[poppler] Accessibility of PDF documents (corrected patch attached)

leena chourey leenagour at gmail.com
Tue Sep 7 05:00:05 PDT 2010


Thanks Albert to review this patch again.
Comments are inline:

On Sun, Jul 25, 2010 at 9:27 PM, Albert Astals Cid <aacid at kde.org> wrote:

> A Dimarts, 6 de juliol de 2010, leena chourey va escriure:
> > Dear Albert,
>
> Hi
>
> > Thanks for your response.
> >
> > As discussed in the last mail, we have modified the patch so that:
> >
> >    - There is no behavioural change in pdftohtml -c <filename> means it
> >    produces exactly the same output it did before.
> >    - Defined new option as pdftohtml -s <filename> to generate a single
> > html file corresponding to a pdf file.
> >
> > Please check and give your feedback if any further change is required.
>
> You are using a variable you deleted (tmp) in this chunk of code
>
> ***********************
>       delete tmp;


This (delete tmp) was from the original development code only, we didn't
made changes regarding tmp.
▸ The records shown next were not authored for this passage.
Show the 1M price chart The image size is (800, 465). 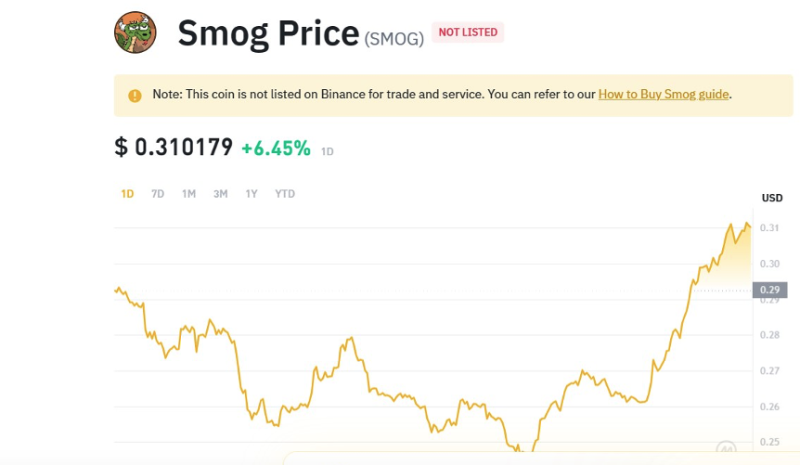point(188,194)
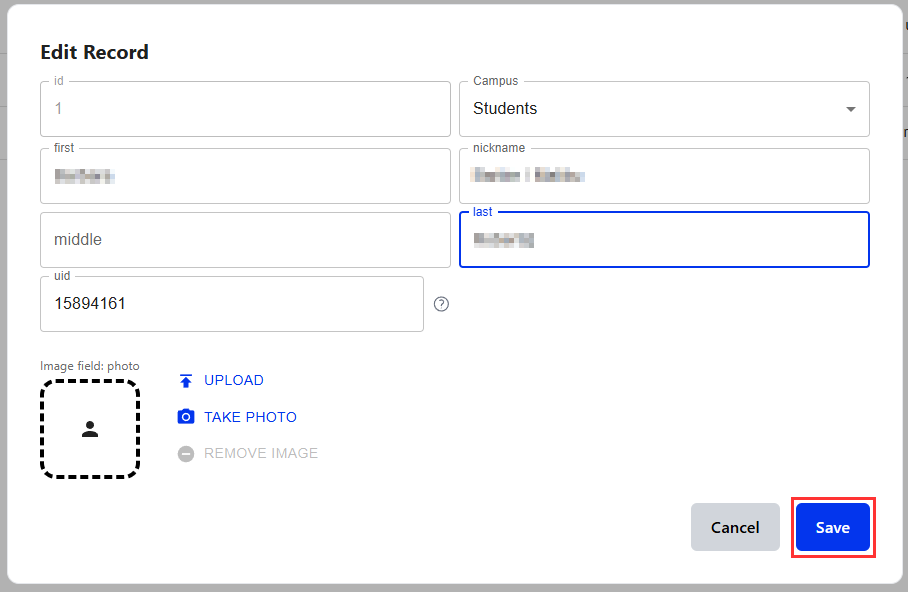Click the Edit Record dialog heading
Viewport: 908px width, 592px height.
click(94, 52)
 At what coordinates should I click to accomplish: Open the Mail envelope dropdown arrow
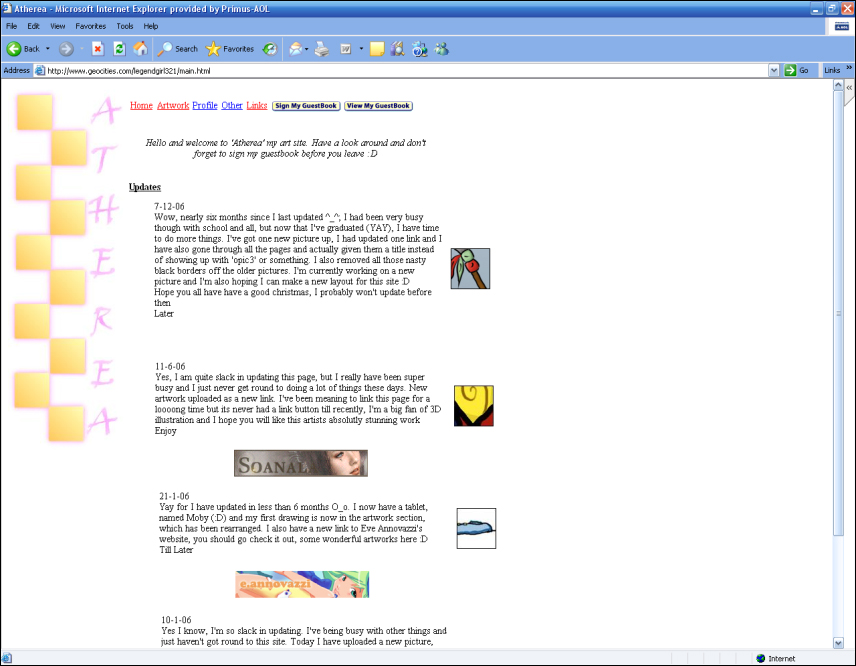306,49
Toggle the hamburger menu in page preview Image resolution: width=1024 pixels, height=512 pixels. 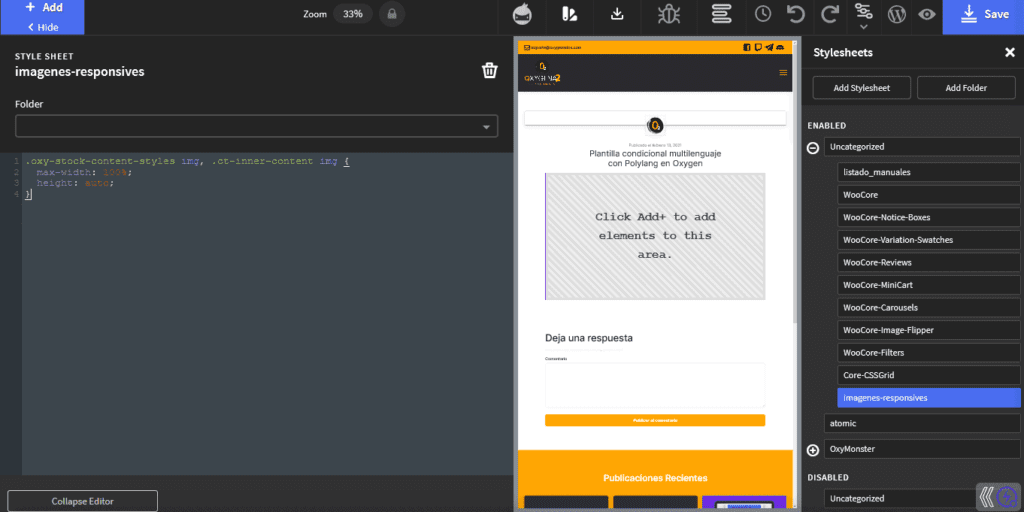tap(783, 73)
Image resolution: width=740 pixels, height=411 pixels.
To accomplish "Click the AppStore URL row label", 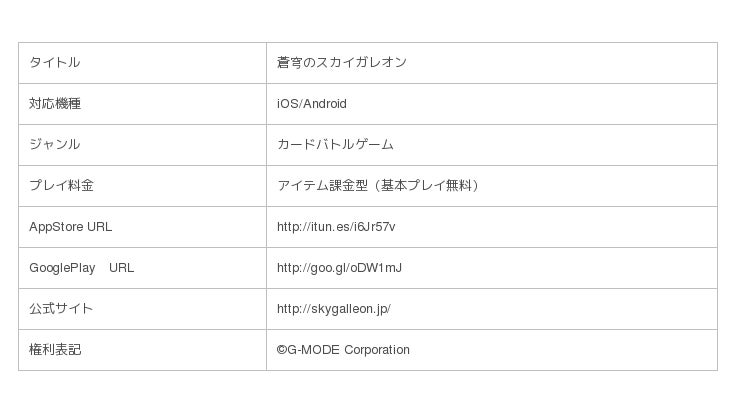I will 70,227.
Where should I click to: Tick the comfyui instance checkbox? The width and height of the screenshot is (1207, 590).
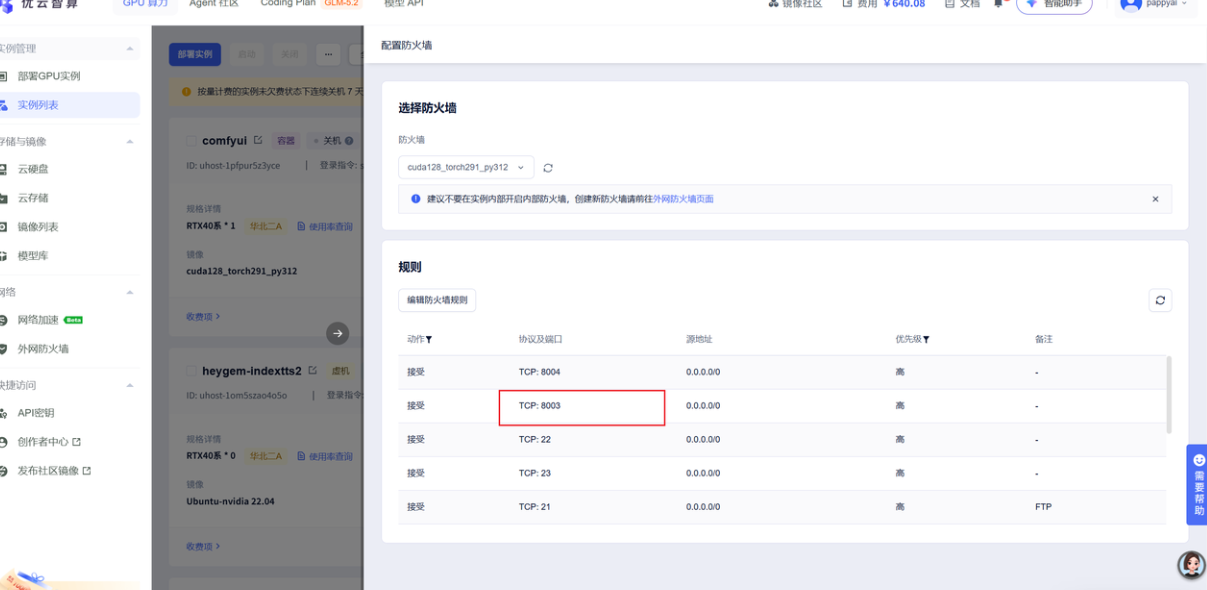[x=191, y=141]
I have checked, it is in the recent development
version also.

>  -      fprintf(pageFile,"%s\n<HTML>\n<HEAD>\n<TITLE>Page %d</TITLE>\n\n",
> -             DOCTYPE, page);
> +      if (!singleHtml)
> +          fprintf(pageFile,"%s\n<HTML>\n<HEAD>\n<TITLE>Page
> %d</TITLE>\n\n",
> DOCTYPE, page);
> +      else
> +          fprintf(pageFile,"%s\n<HTML>\n<HEAD>\n<TITLE> %s</TITLE>\n\n",
> DOCTYPE, tmp->getCString());////file name
> ***********************
>
> I'm also concerned about you adding various <HTML> to the same .html page,
> my
> limited HTML knowledge says you can only have one of those.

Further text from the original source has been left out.